Sombra is an unincorporated community and former Police village situated on the St. Clair River, in southwestern Ontario, Canada within the municipality of St. Clair Township. In its early days, the village developed out of local transport and agricultural trade via rail and ship and evolved mainly into a summer resort community, serving seasonal residences and summer cottagers through much of its history. The village is now home to mostly permanent residences and commuters supported by larger cities and towns such as Sarnia, Corunna, and Wallaceburg. Each year, in July, the town hosts Sombra Days. This community is served by two elementary schools, several churches and a small service industry. The public school is Riverview Central School. In the recent past, Sombra served as a registered port of entry into Canada by means of a ferry crossing, the Bluewater Ferry from nearby Marine City, Michigan, United States.

==History==
Sombra was named by Sir Peregrine Maitland, the lieutenant governor of Upper Canada because it was so densely wooded that the sun was blocked out. He chose the name because Sombra is the Spanish (and also Portuguese) word for "shade."
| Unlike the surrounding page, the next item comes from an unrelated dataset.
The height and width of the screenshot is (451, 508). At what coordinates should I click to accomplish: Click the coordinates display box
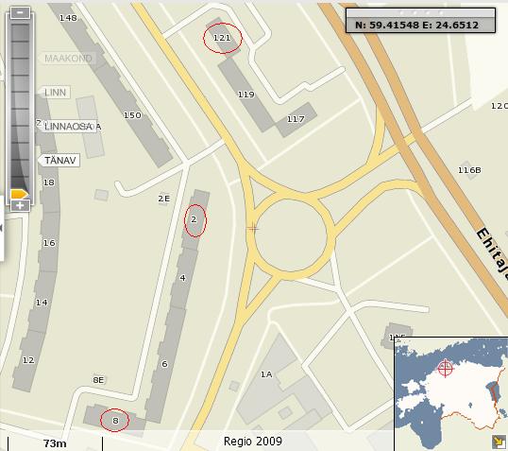click(x=420, y=25)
Samuel Burnham and Abraham Smith initially settled here in May 1812. Initially, logging and lumber was the primary industry, however, by 1822 agriculture was beginning to emerge as an important industry. The first school was built in 1820 and rebuilt after a fire in 1882.

Its first year of municipal organization was 1822.

Sombra also was a stop along the Underground Railroad en route to Owen Sound, Ontario. This was part of the alternate route around Detroit, Michigan.

During the United States Prohibition in the 1920s, alcohol was smuggled across the border from Canada via the St. Clair River and Sombra was a key location for the activity. Al Capone used Sombra as a key location for his alcohol smuggling organization.

Originally an independent Police village, Sombra was annexed into Sombra Township, which in turn was amalgamated in 2001 along with Moore Township into St. Clair Township.

==Population==
Sombra's current population is approximately 250 people.